Sep 30, 2002 4:22:30 PM


The NCAA News

The numbers were sobering.

About one of every 20 student-athletes who responded to a 1989 NCAA drug-use survey said they used anabolic steroids or related substances

-- even after three years of championships drug testing.

Nearly one of every 10 football players responding to the survey admitted to using the drugs, as did one of every 25 male track and field athletes.

Even high-profile suspensions of players resulting from testing before NCAA-sanctioned football bowl games did not discourage athletes who understood that they could benefit from steroids for much of the year without risk of penalty -- so long as they quit using them well before the end of the season.

The time had come to ask the NCAA membership to take the next step toward an anti-drug program that would effectively deter abuse of steroids.

"There always was this understanding that a year-round, short-notice program was the perfect drug-testing program, but there also was an understanding that implementation had to be done in steps," recalled Frank Uryasz, who was director of the NCAA drug-testing program at the time.

The Association already was spending $1 million annually on the championships testing program, as well as a voluntary football off-season testing program. Expansion to year-round testing would dramatically increase expenses. But those 1989 survey results could not be ignored.

"As individuals become more sophisticated in methods to avoid detection, telling them a year in advance that they're going to be tested before a bowl game is not a deterrent at all," Malcolm C. McInnis Jr., serving as chair of the NCAA Committee on Competitive Safeguards and Medical Aspects of Sports' drug-testing and drug-education subcommittee, told The NCAA News in 1989.

"But if they know that they can be tested at any time of the year -- particularly during training -- that can be a very effective deterrent," he said.

The membership overwhelmingly adopted the committee's proposal for a year-round testing program at the January 1990 Convention, with initial focus on Division I football. The program was expanded to include Division I track and field in 1992, and also included Division II football.

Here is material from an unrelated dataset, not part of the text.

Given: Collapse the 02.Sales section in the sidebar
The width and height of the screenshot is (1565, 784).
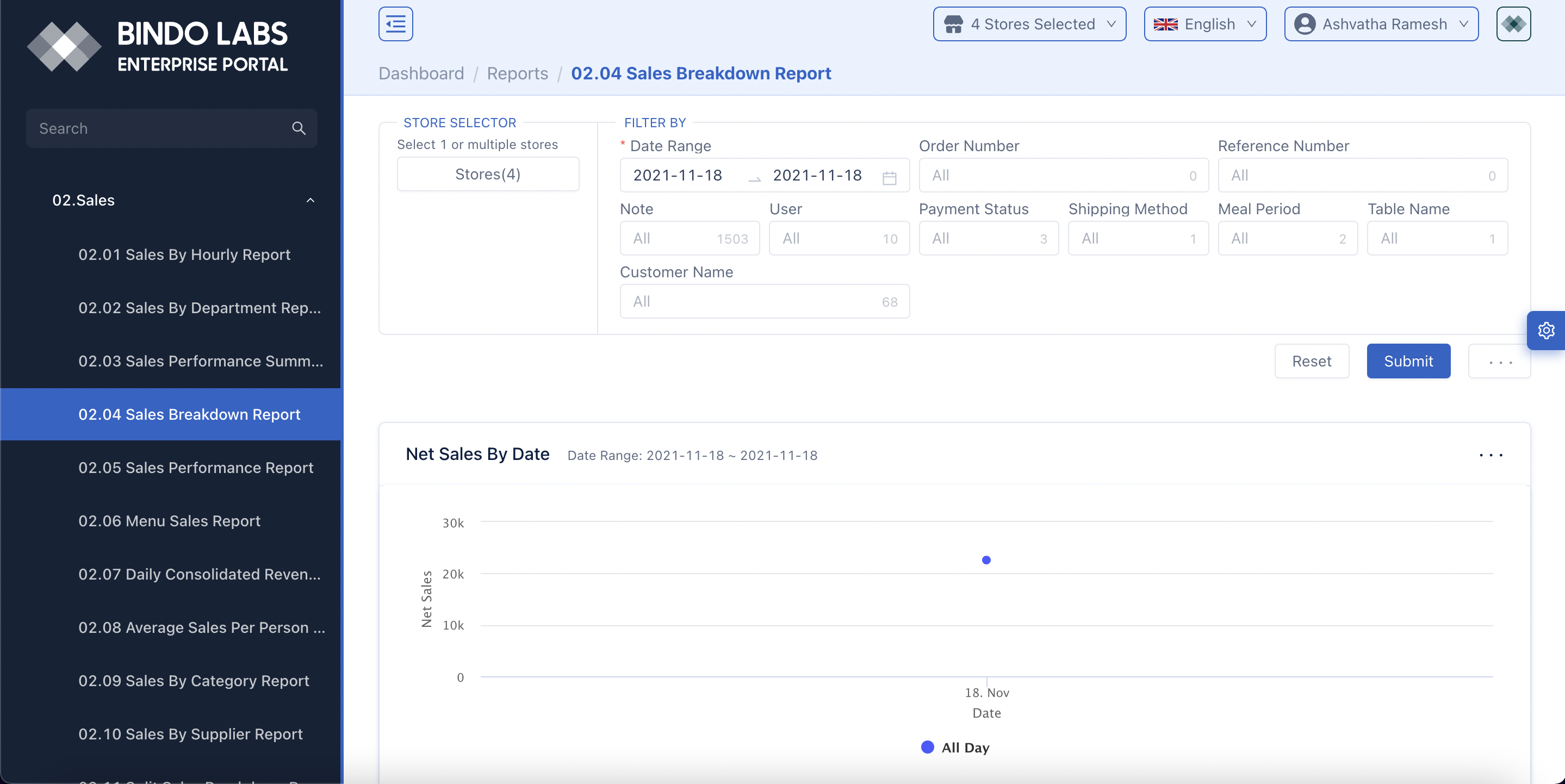Looking at the screenshot, I should (310, 201).
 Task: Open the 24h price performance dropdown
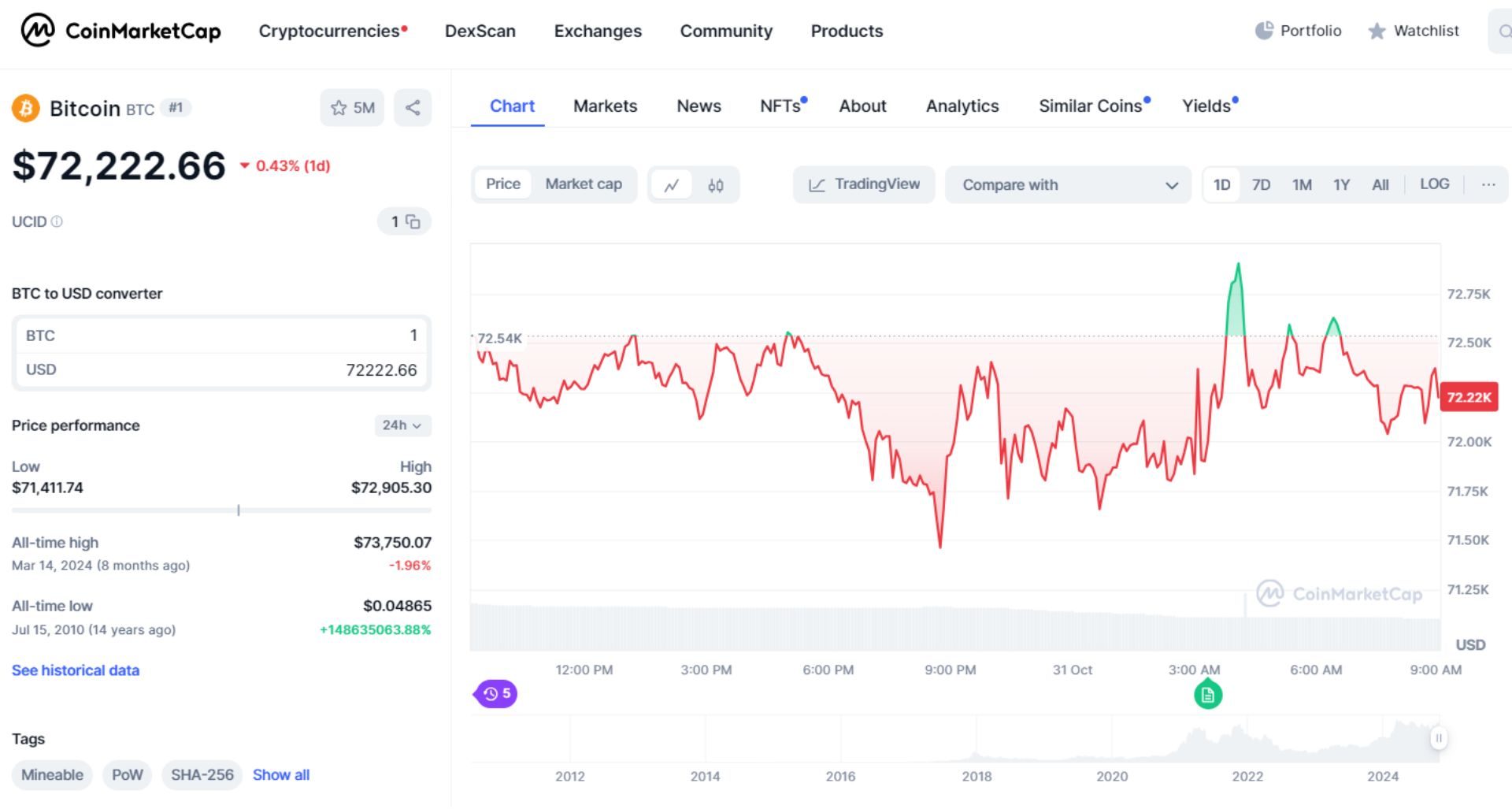coord(401,425)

Year-round testing -- then and now -- focuses on anabolic steroids as well as products that athletes may use to "mask" the presence of steroids. Beginning this year, it also will test for ephedrine, but it does not test for street drugs and other substances.

 The 1993 student-athlete drug-use survey showed moderate decreases in admitted anabolic substance use, but by 1997, survey results demonstrated a dramatic curtailment of usage. Only one of every 100 student-athletes answering the survey that year admitted to use of steroids and related substances. Only one of every 50 football players admitted use, and only one of every 100 track and field athletes admitted use.

The numbers increased slightly in the most recent survey in 2001, but remain well below those 1989 findings.

That 1997 survey also revealed that three of every five student-athletes responding to the statement strongly agreed or agreed that NCAA drug testing deterred athletes from using drugs

Today, Uryasz believes that decreased steroid use in intercollegiate athletics may be the NCAA drug-testing program's foremost achievement.

The Association's testing program, however, still isn't perfect.

"In a perfect world, the program would operate year-round, including summer," Uryasz said. "Every athlete in every sport would have the opportunity to participate, and that's not currently the case."